Archaeology plays a vital role in the construction industry and one firm in particular is challenging some old school perceptions

Headland Archaeology is working tirelessly to improve efficiencies by investing in advancing technologies. Tim Holden, managing director at Headland Archaeology, explains.

Archaeologists focus is to record features and findings, preserving them by record before they are destroyed for ever. Traditionally this has taken the form of drawings, written descriptions and photographs, which is time consuming and sadly at times not as accurate as we would like.

As time moves on, industry is majorly benefitting from advancements in technology, and archaeology is no exception.

We have a proactive R&D department at Headland whose sole aim is to improve efficiency through the use of technology. Clients, now more than ever, are focused on protecting their bottom line. It’s therefore vitally important for us to enhance our service offering to ensure we can meet their financial limitations and save them both time and money.

We have had a digital survey system in place for many years but due to recent technical developments we are beginning to use these in conjunction with photogrammetry to produce fully dimensioned 3D digital models.

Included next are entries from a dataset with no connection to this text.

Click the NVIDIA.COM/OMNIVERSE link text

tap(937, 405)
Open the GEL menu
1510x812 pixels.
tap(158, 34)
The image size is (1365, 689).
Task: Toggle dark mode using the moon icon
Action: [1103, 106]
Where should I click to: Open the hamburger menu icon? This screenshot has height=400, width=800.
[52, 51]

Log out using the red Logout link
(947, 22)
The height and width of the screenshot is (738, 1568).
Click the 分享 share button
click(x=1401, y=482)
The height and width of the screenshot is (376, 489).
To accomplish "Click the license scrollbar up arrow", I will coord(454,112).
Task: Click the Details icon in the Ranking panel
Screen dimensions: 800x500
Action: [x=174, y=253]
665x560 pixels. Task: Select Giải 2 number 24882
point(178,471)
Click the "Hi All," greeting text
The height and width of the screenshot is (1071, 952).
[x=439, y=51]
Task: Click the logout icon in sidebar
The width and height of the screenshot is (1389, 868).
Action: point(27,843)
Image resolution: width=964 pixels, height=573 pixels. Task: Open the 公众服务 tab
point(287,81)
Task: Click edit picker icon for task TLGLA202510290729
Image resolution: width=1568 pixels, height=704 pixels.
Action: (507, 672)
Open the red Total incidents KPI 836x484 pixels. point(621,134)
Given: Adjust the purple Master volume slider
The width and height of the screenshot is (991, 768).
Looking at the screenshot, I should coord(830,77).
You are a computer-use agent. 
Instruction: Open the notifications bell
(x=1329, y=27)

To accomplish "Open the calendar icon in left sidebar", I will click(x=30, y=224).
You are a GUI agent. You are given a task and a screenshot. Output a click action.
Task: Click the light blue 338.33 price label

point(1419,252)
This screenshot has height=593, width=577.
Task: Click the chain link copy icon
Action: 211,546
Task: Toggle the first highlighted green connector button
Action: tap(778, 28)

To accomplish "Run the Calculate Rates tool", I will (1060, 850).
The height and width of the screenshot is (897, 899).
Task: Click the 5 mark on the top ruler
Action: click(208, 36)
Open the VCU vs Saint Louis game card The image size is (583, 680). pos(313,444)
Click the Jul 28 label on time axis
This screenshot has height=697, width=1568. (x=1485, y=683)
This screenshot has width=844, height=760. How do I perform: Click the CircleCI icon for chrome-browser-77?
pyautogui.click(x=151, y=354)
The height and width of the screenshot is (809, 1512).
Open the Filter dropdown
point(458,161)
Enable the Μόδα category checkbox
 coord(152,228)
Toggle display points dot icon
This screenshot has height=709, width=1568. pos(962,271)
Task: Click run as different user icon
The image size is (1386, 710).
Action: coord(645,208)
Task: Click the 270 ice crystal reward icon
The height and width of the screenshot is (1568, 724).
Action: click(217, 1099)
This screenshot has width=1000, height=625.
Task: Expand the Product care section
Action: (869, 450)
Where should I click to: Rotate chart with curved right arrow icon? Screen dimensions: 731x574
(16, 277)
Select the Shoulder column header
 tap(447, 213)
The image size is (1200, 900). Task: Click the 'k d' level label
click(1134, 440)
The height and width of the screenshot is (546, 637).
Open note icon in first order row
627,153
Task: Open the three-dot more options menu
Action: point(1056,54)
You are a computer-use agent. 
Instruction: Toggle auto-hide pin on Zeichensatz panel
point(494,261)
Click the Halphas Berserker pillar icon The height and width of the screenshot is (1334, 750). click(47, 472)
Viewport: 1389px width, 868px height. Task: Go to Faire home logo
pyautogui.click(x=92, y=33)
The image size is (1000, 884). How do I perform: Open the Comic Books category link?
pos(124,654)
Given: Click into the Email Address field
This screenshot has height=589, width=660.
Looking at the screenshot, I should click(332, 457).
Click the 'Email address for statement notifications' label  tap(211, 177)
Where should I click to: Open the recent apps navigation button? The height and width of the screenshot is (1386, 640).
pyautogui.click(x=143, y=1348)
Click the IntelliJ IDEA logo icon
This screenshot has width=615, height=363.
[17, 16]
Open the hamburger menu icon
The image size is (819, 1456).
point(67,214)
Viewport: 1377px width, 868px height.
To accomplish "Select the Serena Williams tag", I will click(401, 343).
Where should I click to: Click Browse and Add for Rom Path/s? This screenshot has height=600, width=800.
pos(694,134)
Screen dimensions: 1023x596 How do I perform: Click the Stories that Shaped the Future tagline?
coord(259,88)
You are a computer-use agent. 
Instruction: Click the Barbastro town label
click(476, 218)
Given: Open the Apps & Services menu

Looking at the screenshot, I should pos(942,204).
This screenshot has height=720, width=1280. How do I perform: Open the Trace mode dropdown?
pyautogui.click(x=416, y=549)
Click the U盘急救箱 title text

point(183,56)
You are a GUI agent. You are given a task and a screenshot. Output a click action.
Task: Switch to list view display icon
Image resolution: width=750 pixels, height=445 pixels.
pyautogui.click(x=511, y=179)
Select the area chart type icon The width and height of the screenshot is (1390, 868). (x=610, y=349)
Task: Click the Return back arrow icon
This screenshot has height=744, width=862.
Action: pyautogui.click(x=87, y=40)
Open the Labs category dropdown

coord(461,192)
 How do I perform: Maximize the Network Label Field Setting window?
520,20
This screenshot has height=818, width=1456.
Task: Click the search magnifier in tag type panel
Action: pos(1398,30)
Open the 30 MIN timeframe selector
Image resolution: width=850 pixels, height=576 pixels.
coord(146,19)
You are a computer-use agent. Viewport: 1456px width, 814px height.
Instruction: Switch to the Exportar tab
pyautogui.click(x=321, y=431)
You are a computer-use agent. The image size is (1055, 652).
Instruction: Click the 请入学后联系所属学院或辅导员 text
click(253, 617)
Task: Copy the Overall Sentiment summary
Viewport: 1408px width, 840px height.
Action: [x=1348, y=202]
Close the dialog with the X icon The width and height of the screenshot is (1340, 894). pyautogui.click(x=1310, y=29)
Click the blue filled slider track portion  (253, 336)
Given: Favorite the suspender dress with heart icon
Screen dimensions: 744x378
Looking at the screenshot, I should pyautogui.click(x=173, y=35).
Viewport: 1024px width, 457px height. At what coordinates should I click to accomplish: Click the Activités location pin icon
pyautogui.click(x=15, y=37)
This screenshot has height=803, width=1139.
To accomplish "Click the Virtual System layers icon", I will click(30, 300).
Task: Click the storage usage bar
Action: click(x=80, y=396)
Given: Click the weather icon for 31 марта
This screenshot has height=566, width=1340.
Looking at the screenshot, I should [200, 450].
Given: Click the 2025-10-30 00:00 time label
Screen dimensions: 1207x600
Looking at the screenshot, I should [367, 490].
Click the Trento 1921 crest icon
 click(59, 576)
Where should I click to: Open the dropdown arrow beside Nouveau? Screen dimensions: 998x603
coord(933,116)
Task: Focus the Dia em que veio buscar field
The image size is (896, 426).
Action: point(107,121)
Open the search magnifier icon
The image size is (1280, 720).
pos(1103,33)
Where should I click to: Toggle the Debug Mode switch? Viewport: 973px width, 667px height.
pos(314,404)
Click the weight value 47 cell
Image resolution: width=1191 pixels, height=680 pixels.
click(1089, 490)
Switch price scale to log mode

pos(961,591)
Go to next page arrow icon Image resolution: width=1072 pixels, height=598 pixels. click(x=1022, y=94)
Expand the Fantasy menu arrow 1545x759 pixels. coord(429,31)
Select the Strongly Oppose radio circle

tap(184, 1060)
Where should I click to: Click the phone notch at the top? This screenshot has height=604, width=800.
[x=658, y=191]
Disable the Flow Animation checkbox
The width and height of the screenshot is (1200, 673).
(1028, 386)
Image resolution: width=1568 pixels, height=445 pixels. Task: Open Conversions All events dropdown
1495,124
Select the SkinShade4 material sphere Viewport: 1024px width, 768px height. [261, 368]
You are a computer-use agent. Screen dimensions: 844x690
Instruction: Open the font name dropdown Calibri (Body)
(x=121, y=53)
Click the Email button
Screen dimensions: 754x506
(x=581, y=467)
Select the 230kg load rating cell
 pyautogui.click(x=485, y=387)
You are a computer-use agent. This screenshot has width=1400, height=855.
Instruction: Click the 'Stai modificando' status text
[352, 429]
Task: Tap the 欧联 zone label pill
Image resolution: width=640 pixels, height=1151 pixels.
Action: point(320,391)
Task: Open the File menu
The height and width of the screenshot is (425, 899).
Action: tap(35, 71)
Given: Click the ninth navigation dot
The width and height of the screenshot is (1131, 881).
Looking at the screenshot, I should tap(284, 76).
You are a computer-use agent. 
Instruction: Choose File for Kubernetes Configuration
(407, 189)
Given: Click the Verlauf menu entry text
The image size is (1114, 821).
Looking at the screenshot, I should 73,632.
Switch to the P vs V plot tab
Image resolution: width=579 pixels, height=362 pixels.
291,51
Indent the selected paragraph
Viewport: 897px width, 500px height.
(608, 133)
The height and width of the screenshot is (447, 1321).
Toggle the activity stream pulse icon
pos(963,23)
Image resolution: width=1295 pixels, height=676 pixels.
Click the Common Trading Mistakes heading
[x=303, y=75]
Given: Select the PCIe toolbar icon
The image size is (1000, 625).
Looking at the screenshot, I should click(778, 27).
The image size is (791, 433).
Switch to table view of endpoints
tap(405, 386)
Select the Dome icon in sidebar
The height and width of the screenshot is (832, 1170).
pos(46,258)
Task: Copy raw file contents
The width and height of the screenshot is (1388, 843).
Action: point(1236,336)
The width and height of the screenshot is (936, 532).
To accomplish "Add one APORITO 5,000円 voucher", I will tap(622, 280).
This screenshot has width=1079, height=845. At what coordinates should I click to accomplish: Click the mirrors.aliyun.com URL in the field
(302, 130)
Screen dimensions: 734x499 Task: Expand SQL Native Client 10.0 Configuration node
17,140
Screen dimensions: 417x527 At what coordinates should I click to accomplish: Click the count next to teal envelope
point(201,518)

This technique works really well across a range of features including underground archaeology and upstanding features such as standing walls and even whole buildings.

The technique requires us to take numerous digital photos from various positions and angles, including a bird’s eye view. The photogrammetry software then combines all the various images and effectively creates a 3D photograph which can be rotated and interrogated.

This becomes the primary record of many excavated features with sections, elevations and plans all being produced to millimetre levels of accuracy not previously possible.

There is still the traditional element where publications will require line-drawings, which can be prepared quickly and accurately using computer software, but this technique really comes into its own when used within online publications, which are becoming increasingly popular.

Archaeologists and clients can use the images to boost online presentations, bringing the excavation to life.

We have spent time researching how this technology can add to the record and how we can save time producing the detailed, and now largely redundant, pencil and tracing paper drawings.

Our technical team are continuingly finding new ways to adapt these methods and we have undertaken a rolling training programme to ensure all our strong team, across our office network, are trained to use this technology.

Clients, particularly architects, have been impressed with this new method, particularly as an alternative to standard survey and expensive laser scans and the feedback has been really encouraging.

Our adoption of photogrammetry for everyday on-site recording also allows us to effectively contribute to any Building Information Modelling (BIM). We can produce low-cost scanning data from our monitoring work, which can be fed into the BIM project to inform decisions on construction plans down the line.

For example, we could provide a 3D model of archaeological deposits which could impact the placement of services, foundations and temporary enabling works on site.

We are encouraged by the improvement in our service thanks to adopting the right technology and it’s important that archaeologists are investing in new techniques and methods to ensure they are not living up to the dinosaur stereotype.